BEGIN Record extracts
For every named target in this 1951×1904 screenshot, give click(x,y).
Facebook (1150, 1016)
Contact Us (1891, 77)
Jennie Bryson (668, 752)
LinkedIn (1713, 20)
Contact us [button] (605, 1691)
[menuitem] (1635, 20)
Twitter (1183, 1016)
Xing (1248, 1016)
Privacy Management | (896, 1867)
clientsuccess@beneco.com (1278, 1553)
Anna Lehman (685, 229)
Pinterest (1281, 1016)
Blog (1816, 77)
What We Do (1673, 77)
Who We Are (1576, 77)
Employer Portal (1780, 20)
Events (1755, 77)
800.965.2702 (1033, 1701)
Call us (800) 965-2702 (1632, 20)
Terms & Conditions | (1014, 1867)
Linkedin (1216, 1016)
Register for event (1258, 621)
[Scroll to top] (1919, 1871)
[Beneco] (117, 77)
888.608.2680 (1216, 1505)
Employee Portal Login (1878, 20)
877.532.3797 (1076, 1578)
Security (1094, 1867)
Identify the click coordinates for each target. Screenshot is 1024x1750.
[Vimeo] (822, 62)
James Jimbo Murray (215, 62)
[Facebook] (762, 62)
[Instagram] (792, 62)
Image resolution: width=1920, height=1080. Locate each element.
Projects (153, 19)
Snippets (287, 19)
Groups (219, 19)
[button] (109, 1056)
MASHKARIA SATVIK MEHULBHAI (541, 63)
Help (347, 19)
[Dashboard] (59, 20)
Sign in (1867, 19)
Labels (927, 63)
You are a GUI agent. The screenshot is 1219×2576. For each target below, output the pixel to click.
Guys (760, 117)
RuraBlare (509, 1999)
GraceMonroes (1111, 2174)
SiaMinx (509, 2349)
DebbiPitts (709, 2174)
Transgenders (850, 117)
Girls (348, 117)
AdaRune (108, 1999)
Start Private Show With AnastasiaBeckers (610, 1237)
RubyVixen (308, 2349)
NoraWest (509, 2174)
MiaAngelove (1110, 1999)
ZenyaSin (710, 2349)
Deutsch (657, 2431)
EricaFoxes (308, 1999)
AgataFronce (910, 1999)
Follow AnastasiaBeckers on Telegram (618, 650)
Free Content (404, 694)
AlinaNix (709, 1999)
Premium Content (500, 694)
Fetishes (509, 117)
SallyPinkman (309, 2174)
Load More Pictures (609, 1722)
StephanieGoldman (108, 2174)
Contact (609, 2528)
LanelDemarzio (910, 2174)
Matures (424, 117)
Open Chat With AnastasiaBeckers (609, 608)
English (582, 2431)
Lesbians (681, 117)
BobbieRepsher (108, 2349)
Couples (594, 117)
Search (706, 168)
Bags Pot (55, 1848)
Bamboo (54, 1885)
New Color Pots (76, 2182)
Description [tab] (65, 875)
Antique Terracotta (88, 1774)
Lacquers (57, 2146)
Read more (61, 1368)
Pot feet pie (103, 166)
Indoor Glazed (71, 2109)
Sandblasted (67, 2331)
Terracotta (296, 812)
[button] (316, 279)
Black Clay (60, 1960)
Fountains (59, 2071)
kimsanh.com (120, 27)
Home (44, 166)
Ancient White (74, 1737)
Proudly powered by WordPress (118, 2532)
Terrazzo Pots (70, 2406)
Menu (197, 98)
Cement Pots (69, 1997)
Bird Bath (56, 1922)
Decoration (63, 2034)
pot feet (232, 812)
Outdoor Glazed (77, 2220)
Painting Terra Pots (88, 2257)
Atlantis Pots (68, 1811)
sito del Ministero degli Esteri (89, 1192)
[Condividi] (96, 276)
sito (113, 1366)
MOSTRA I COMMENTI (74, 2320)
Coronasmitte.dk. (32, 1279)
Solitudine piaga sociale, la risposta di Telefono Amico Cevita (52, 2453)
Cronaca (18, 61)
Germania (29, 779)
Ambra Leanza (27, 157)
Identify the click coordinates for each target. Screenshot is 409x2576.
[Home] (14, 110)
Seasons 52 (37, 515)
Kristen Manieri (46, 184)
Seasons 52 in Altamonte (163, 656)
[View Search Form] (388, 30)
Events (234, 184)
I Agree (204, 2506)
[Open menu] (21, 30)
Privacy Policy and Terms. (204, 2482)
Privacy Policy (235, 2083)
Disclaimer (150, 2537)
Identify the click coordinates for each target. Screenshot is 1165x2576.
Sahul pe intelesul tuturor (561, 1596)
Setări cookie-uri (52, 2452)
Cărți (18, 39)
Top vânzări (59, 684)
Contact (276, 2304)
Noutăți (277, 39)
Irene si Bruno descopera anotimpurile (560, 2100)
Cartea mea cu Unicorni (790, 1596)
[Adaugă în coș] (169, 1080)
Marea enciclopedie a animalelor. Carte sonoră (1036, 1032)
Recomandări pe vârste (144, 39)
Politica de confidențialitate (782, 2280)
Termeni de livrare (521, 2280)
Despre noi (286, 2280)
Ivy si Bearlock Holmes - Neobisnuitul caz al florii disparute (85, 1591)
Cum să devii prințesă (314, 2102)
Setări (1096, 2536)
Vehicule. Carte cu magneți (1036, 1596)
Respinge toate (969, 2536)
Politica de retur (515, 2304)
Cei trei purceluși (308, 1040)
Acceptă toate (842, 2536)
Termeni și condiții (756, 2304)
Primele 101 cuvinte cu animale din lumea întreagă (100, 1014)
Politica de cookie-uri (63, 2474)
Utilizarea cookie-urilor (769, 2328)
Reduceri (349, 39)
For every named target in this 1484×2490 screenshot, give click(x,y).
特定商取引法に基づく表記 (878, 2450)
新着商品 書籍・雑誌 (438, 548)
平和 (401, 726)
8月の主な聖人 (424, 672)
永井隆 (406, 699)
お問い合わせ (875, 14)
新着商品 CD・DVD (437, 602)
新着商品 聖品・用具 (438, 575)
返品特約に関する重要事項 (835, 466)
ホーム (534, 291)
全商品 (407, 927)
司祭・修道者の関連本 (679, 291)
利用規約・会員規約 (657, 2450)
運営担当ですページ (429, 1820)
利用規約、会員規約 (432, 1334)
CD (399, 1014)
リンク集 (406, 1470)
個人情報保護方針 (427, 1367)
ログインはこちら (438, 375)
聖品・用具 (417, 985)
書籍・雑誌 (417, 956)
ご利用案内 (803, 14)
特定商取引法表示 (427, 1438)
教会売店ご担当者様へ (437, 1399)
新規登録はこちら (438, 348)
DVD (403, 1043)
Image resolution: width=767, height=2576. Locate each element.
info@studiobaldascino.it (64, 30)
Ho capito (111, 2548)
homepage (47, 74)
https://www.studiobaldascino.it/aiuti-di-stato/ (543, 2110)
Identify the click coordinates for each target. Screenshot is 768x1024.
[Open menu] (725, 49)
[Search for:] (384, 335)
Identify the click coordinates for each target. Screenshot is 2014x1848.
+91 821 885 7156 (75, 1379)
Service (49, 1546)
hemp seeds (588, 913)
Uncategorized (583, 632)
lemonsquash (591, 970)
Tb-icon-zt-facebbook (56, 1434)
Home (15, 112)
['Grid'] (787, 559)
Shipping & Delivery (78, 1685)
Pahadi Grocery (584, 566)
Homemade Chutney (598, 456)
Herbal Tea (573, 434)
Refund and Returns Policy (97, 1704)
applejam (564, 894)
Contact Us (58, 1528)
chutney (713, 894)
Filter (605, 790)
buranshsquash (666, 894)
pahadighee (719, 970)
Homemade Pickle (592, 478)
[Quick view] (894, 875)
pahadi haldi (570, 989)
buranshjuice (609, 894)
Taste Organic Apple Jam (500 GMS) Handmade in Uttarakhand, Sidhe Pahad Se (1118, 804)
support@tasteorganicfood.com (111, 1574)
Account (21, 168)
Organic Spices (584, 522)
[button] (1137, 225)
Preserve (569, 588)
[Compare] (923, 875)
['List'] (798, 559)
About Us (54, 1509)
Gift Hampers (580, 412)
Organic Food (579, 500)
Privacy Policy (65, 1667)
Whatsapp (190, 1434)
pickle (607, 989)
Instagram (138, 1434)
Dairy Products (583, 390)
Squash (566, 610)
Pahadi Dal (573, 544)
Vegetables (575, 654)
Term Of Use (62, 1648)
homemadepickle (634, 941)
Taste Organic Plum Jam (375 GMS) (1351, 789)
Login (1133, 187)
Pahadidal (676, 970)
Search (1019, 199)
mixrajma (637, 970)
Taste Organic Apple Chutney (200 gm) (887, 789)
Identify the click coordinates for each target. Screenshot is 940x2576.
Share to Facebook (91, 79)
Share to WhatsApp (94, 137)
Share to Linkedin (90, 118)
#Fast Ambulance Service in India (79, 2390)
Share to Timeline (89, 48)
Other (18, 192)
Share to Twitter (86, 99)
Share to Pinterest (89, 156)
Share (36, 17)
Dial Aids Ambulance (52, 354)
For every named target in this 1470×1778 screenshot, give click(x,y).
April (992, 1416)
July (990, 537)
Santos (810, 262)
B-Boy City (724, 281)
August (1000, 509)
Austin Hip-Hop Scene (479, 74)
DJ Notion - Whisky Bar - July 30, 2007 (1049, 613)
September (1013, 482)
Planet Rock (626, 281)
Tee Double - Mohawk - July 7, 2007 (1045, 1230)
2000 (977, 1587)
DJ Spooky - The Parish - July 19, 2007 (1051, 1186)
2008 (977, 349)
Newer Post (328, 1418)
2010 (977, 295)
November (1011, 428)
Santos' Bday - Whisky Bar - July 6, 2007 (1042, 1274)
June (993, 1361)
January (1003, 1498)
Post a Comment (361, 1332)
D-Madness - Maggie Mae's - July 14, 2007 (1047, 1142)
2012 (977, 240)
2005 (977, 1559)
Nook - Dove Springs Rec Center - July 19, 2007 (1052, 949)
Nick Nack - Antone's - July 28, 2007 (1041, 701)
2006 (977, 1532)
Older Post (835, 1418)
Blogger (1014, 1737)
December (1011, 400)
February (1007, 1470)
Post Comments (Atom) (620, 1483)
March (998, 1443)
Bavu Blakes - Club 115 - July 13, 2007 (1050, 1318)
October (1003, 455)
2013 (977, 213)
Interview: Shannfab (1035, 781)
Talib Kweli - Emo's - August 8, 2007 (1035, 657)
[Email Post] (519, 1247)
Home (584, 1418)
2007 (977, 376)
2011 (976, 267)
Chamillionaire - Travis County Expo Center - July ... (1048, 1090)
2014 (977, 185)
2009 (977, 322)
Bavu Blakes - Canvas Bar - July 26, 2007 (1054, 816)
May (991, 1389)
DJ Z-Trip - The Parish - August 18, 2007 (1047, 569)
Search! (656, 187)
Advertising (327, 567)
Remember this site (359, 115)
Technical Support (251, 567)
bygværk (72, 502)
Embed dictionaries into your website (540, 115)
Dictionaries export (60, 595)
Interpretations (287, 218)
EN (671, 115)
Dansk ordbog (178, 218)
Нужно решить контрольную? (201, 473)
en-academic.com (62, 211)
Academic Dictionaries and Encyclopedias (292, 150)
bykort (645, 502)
END Record extracts
- _Task goal_
Only lines with the word "every" are wanted, so copy each one from the records.

- _Result of the task_
For every named target in this 1951×1904 screenshot, give click(x,y).
For every named target in this 1484×2490 screenshot, give click(x,y).
For every named target in this 1470×1778 screenshot, give click(x,y).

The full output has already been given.